Der Vizepräsident des ORP erinnerte gegenüber ZENIT auch daran, dass „die Symbole eine ursprüngliche Sprache sind: Der Kuss, die Umarmung, der Blick haben wahre Bedeutung, haben einen Sinn. Wenn der Kuss die wahre Bedeutung der Liebe hat, dann hat er einen Sinn, aber wir erinnern uns auch daran, dass Judas mit einem Kuss verraten hat; also kann man Zeichen auch ihrem Sinn entgegengesetzt benutzen."

„Wir müssen", so fügte er hinzu, „die Bedeutung der Zeichen und der Sprachen wiederentdecken, die im Inneren des Menschen vorhanden sind, und die Jugend hat hier eine instinktive Fähigkeit, da sie noch nicht davon korrumpiert und verdorben ist, was die spätere Lebenserfahrung macht, die darüber hinaus das Risiko birgt, der Sprache mehr Sinn einzuräumen."

„Die Musik", unterstrich er, „ist ein grundlegender Bestandteil der Liturgie. Es genügt, an David mit seiner Zither zu denken. Aus dem Alten Testament wissen wir, dass es vor dem Allerheiligsten sakrale Musik gab. Es war der tiefe Ausdruck einer Sprache, die nicht mehr menschlich, sondern göttlich war."


„Heute", so betonte er, „wo die Sakralmusik verdrängt wird, haben wir etwas von der göttlichen Sprache der Liturgie weggeschnitten." Zu diesem Punkt präzisierte er später, dass es verzerrte Interpretationen des 2. Vatikanischen Konzils gebe, die der liturgischen Feier einen rein gemeinschaftlichen Charakter gäben, und in denen der Sinn für Christus als Zelebrant verloren gehe. „Eine Gemeinschaft ohne Christus hat keinen Sinn", kommentierte er.

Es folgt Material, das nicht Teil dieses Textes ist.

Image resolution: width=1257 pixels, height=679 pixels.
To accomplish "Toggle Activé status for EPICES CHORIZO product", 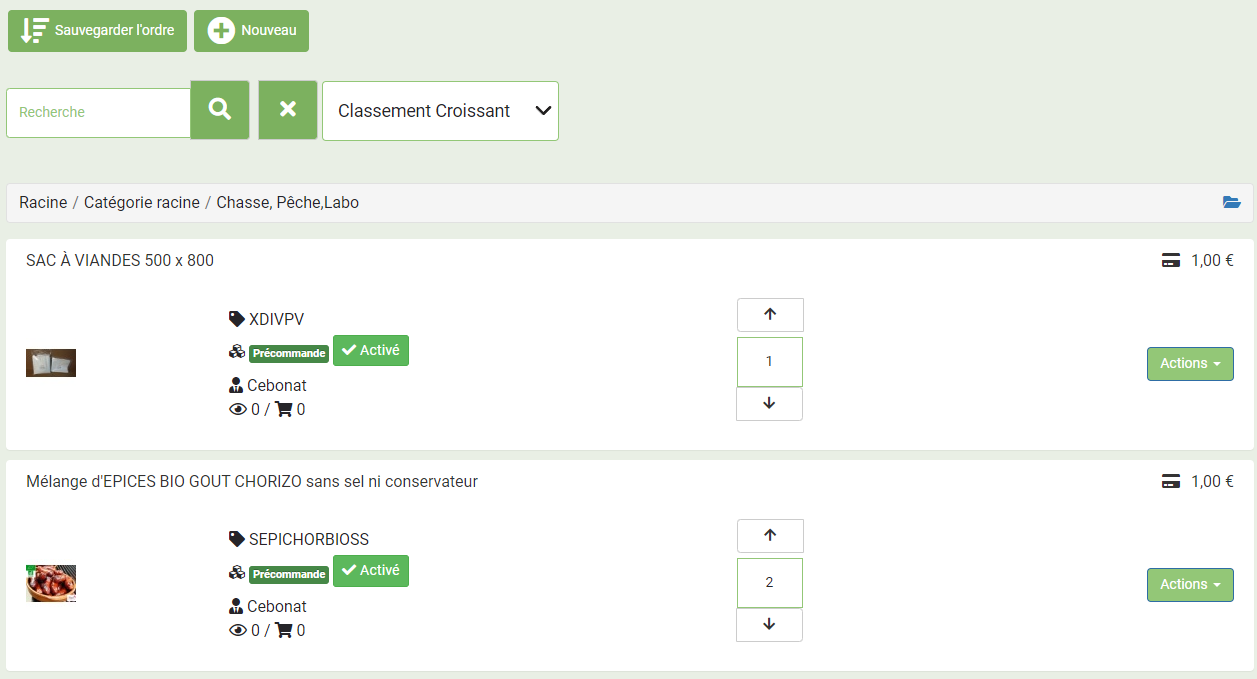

„Oft", so erklärte er weiter, „werden Gesänge mit der Gitarre begleitet, oder es wird improvisiert, was eher eine Frucht der Moderne ist, als dass es der tiefen Tradition der Kirche entspricht, die nach zweitausend Jahren ein Erbe hat, das auf diese Art verzerrt wird."

„Aber auch in den Prozessionen", sagte er, „haben wir die Zeichen entfernt, die uns äußerlich nichts mehr sagen, weil wir innerlich den Sinn und die Bedeutung dieser Sprachen verloren haben."

Er erinnerte schließlich daran, dass wir „Gott sei Dank mit Benedikt XVI. diesen Weg wiederentdecken, den wir in gewisser Weise verloren hatten", und er hoffe, „dass auf diese Weise die Priester und die Jugendlichen unser außergewöhnliches Erbe wiederbeleben können". Er lud auch die Pfarrer dazu ein, „die Sakralmusik unserer Vorfahren wiederzuentdecken, vor allem den gregorianischen Choral."

Die Konzerte des Festivals seien „Johannes Paul II. gewidmet, einem sehr beliebten Papst, der den Schleier des Leidens aufgedeckt hat", so Msgr. Andreatta.

Sie sind in Zusammenarbeit mit der Europäischen Musikakademie entstanden, die jedes Jahr einen internationalen Wettbewerb für Sakralmusik organisiert, und der Kunstagentur „A Voce Solal".